> Your objective: Reproduce the following lines verbatim, omitting the pictures from your answer.

> Provided data:
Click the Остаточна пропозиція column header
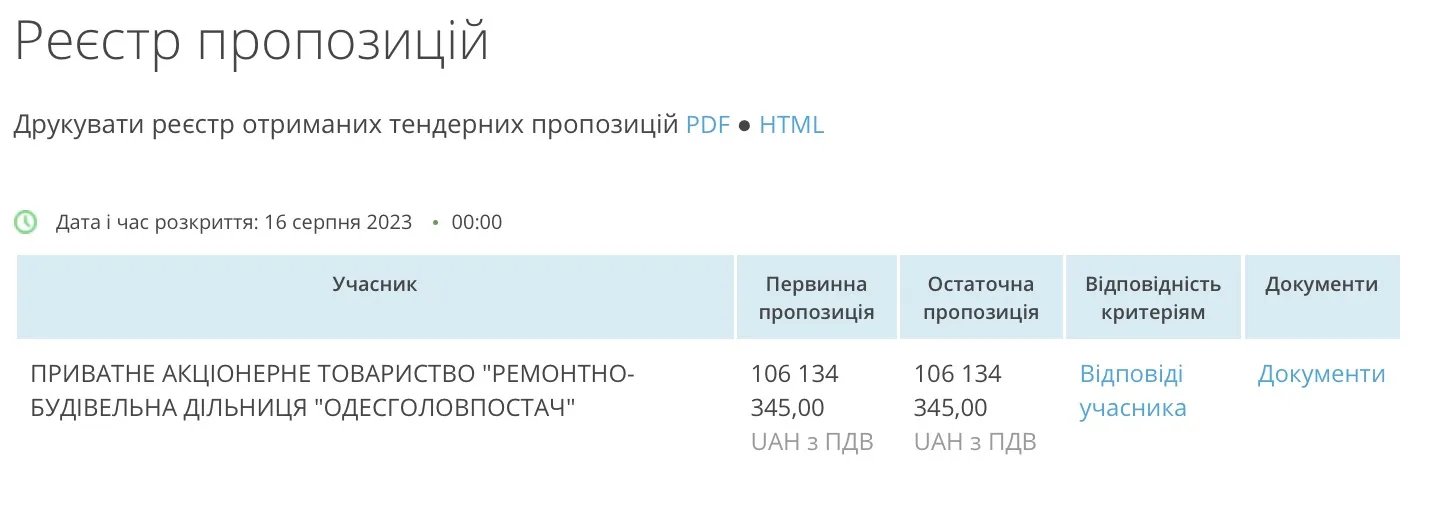The height and width of the screenshot is (516, 1446). point(980,298)
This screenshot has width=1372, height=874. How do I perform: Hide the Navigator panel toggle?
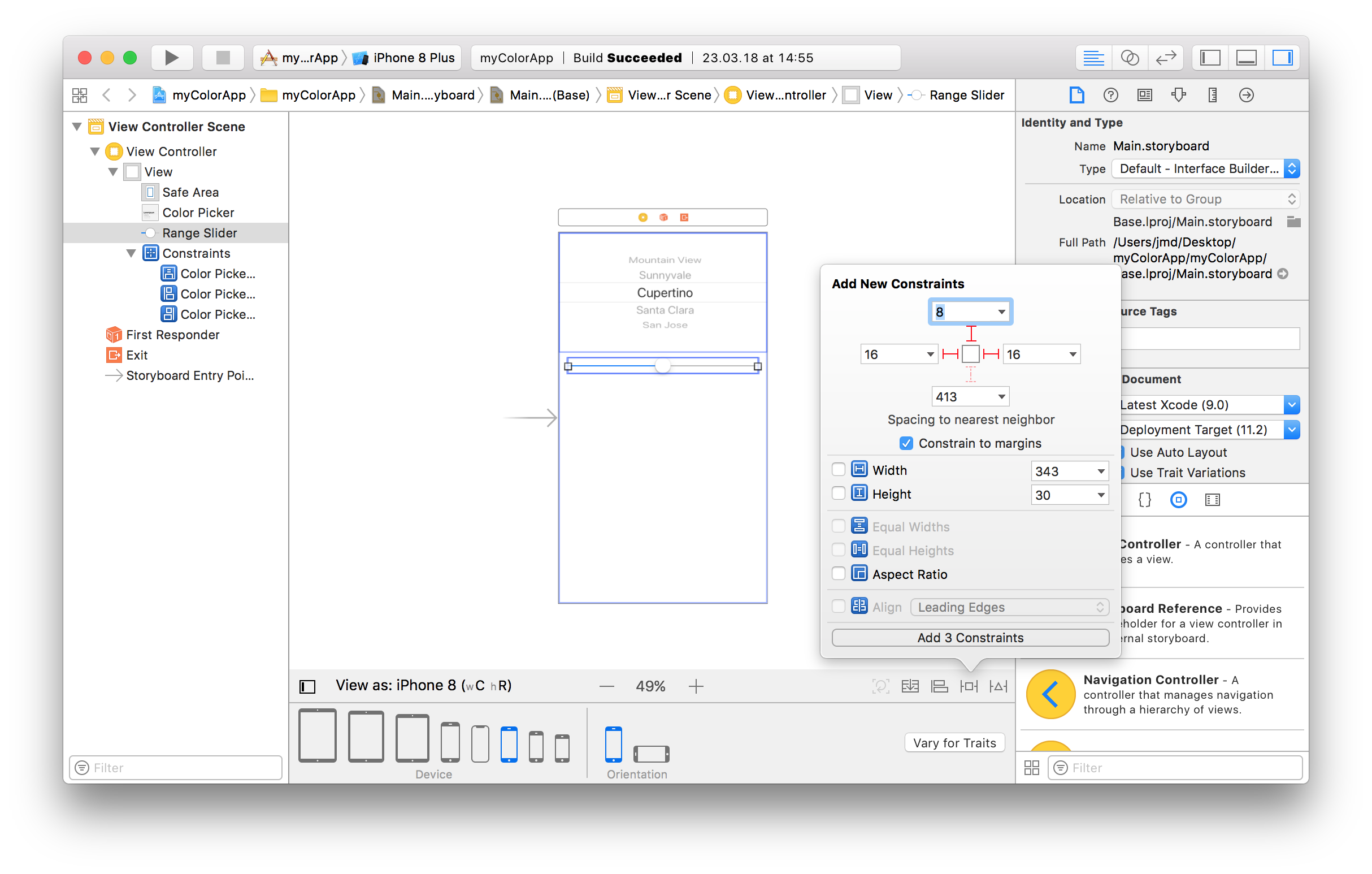pos(1210,58)
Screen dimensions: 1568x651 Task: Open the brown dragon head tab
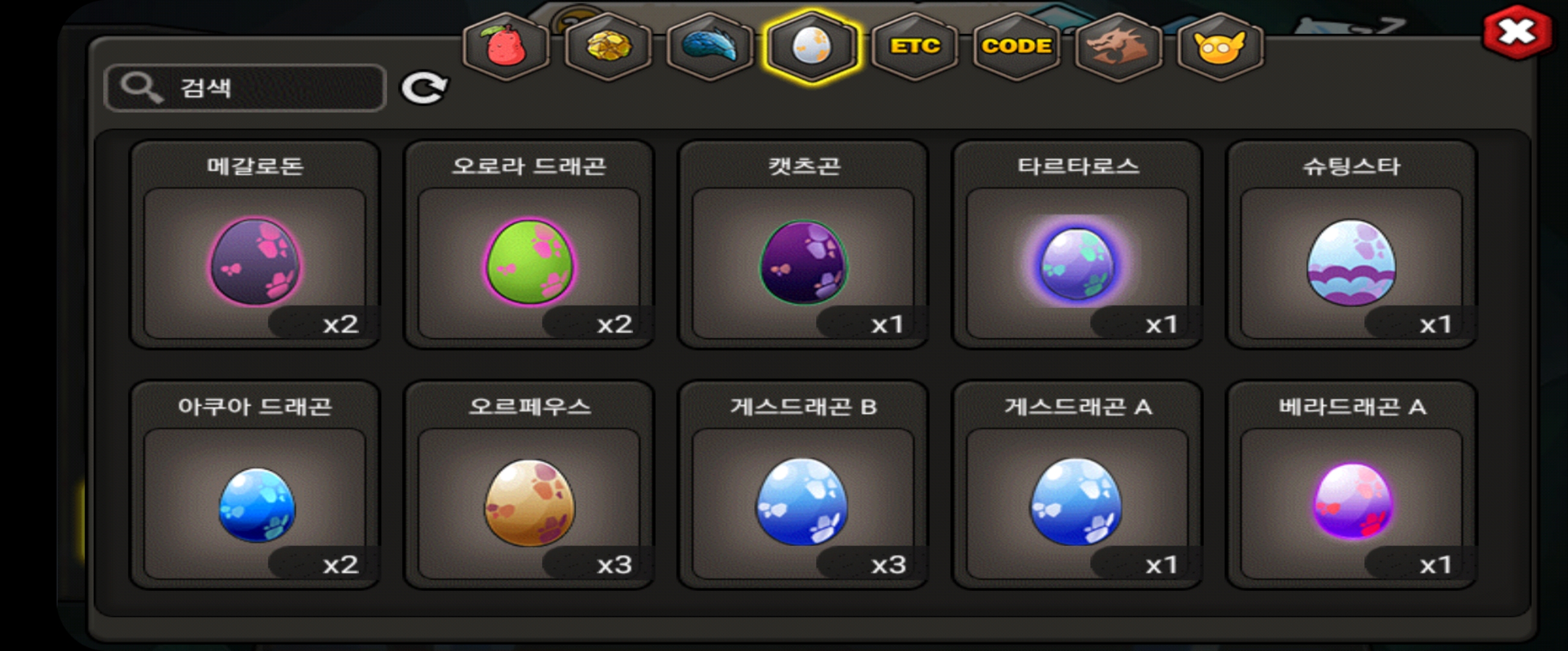[x=1118, y=47]
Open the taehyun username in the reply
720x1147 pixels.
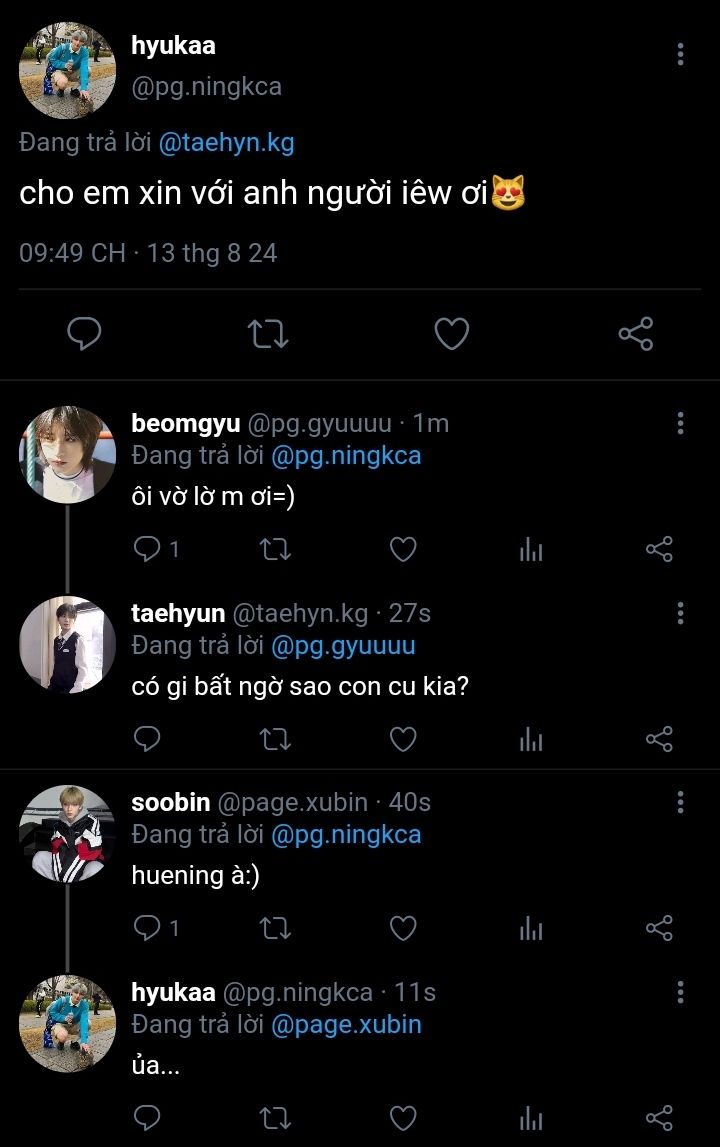pyautogui.click(x=178, y=613)
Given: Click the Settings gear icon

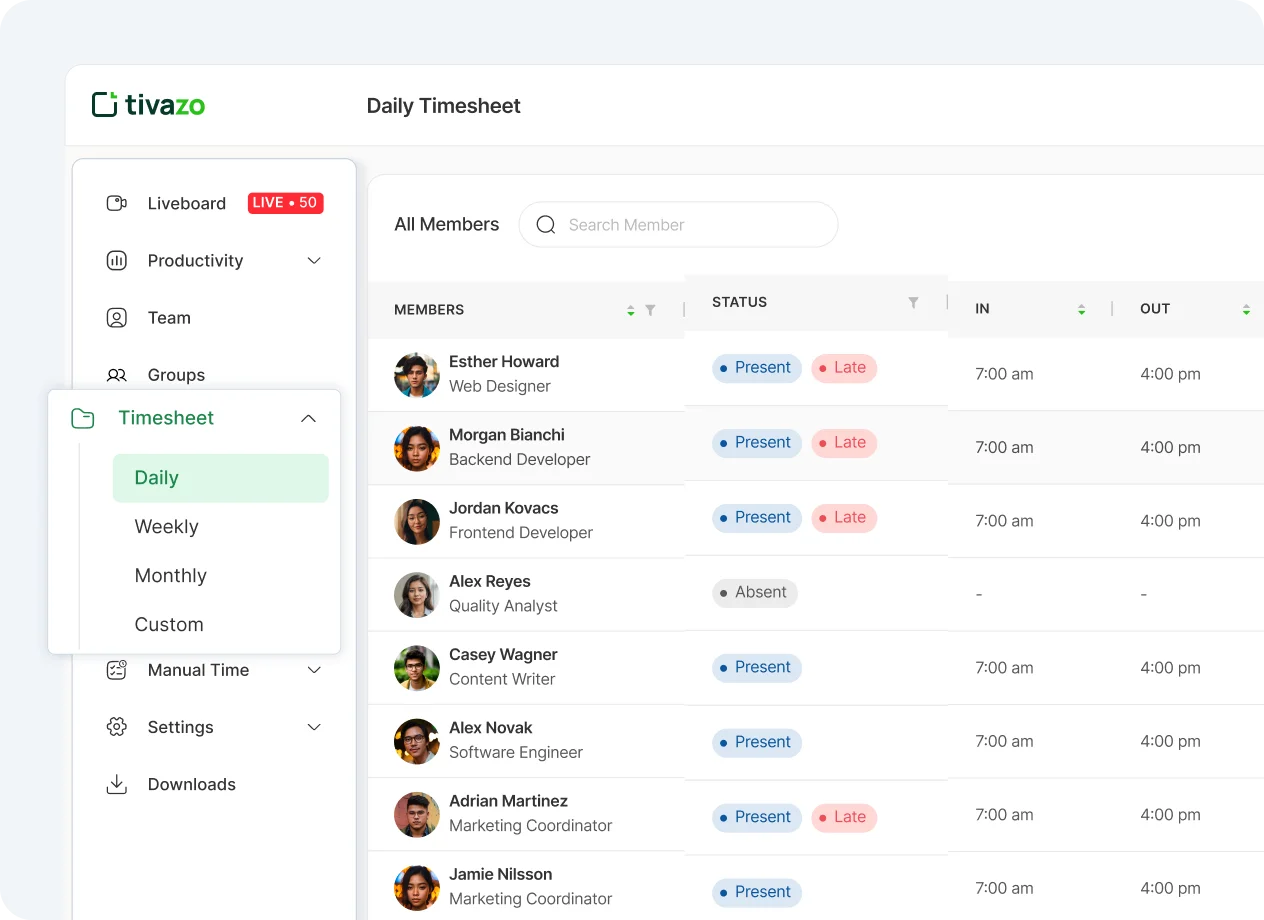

> Written solution:
Click the Остаточна пропозиція column header
The height and width of the screenshot is (516, 1446). point(980,298)
This screenshot has width=1372, height=874. How do I perform: Hide the Navigator panel toggle?
pos(1210,58)
Screen dimensions: 1568x651 Task: Open the brown dragon head tab
[x=1118, y=47]
Open the taehyun username in the reply
720x1147 pixels.
pyautogui.click(x=178, y=613)
Given: Click the Settings gear icon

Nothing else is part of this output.